American star Lloyd was rightfully honored for her year. Aya Miyama of Japan and Germany's Celia Sasic were selected as well. But Lloyd seems like the obvious choice. She has arguably been the best player in the world since the 2012 Olympics, yet the voters – national team coaches and captains – have a funny habit of giving this award to the usual suspects.

In the 14 years this prize has been given out, just seven women have won it. Mia Hamm won the first two in 2001 and 2002. Then Germany's Birgit Prinz won it three times consecutively, followed by Brazil's Marta who claimed it five years in a row. Only in the last four years have four different players claimed the award, with Abby Wambach taking it in 2012 when U.S. coach Pia Sundhage also took the top prize.

For the USA's unmatched dominance – three Women's World Cup titles and four Olympic gold medals, both records – the Player of the Year award has a funny and inexplicable habit of eluding U.S. players.
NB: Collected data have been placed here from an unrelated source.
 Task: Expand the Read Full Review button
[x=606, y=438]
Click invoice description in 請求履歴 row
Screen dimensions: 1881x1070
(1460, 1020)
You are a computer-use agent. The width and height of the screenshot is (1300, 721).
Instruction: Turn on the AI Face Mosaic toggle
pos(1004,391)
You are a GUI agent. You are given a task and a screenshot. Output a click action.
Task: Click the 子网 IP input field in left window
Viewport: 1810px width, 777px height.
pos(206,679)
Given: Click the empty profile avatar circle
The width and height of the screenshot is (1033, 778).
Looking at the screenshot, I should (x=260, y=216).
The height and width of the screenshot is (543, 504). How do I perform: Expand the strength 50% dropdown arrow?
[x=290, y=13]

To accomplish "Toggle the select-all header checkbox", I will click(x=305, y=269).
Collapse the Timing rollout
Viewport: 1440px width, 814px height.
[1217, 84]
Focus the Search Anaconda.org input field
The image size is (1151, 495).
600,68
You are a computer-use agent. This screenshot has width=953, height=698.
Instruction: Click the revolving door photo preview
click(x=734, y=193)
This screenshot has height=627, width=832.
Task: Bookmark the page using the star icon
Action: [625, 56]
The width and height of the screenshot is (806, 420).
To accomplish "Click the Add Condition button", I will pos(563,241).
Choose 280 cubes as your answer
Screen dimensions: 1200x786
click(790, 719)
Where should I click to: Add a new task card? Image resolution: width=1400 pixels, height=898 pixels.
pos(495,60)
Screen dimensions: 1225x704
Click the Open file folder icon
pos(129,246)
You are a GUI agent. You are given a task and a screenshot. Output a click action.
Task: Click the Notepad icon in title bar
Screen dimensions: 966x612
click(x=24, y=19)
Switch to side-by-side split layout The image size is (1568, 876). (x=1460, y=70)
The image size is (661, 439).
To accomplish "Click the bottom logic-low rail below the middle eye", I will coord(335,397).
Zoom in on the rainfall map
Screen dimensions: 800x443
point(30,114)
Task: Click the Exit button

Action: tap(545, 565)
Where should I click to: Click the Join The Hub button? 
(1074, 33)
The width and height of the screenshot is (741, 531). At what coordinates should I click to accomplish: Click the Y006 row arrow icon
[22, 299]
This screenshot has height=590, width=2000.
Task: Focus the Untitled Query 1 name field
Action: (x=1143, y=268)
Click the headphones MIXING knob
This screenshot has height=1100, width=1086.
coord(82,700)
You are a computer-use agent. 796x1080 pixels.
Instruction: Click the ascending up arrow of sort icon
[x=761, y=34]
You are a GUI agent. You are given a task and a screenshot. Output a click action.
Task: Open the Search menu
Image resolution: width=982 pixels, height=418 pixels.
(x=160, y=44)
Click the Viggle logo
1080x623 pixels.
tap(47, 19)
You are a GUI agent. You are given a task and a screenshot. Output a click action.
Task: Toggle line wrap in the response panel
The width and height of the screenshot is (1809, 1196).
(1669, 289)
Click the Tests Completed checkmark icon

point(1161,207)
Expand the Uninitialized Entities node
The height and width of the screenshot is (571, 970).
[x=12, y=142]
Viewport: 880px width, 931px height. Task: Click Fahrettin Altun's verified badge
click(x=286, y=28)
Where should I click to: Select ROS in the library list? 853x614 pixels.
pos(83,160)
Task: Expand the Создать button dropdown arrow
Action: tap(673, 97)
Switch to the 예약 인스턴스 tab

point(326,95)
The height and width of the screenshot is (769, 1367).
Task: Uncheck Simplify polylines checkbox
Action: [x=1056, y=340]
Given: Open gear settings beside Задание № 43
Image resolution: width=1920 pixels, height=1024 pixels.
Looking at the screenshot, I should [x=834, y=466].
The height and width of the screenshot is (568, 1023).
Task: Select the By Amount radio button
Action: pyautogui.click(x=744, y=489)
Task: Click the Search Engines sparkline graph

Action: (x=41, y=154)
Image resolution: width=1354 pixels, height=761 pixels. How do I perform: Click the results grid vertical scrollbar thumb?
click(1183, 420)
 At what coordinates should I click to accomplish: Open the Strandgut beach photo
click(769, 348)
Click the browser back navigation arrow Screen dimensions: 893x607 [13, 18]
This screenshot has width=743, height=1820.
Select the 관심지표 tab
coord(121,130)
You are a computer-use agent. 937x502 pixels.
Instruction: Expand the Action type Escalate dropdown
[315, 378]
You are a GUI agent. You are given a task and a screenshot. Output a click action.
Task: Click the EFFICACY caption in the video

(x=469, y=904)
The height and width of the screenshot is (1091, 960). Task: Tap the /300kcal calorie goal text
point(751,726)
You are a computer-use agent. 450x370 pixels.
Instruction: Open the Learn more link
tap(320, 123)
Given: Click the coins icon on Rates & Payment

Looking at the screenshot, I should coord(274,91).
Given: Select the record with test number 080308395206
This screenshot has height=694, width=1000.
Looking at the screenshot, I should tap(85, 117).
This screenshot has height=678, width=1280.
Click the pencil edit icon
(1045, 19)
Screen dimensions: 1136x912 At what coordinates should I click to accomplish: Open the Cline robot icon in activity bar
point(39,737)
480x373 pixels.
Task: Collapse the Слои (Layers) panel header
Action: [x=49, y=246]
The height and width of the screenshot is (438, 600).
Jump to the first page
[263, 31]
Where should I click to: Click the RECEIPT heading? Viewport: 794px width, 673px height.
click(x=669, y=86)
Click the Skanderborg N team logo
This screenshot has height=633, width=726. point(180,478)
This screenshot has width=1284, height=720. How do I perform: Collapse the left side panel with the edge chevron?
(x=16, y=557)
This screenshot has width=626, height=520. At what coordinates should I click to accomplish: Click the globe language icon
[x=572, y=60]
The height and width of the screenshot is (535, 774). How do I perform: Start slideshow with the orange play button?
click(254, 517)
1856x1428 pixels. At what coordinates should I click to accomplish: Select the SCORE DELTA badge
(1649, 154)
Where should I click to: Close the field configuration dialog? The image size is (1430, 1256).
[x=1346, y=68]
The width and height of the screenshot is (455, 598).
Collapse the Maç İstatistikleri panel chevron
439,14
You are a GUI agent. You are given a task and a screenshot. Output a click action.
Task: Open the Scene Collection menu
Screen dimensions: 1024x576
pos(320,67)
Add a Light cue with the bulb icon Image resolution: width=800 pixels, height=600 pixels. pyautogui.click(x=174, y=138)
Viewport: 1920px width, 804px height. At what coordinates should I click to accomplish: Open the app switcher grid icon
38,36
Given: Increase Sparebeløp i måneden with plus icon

In spite of a dozen nominations in the 14 years the award has been given to women, it went to an American just three times even though the USA has had the best program overall during that span.

For some reason, it seems World Player of the Year is more of an individual prize on the women's side than the men's. Whereas the likes of Lionel Messi and Cristiano Ronaldo are consistently judged on what they've done on their own as well as how their club and national teams have fared, the women are often graded mostly by their individual contributions. In the years when there was an Olympics or World Cup – by far the biggest competitions in the women's game – only three of six winners hailed from the winning team.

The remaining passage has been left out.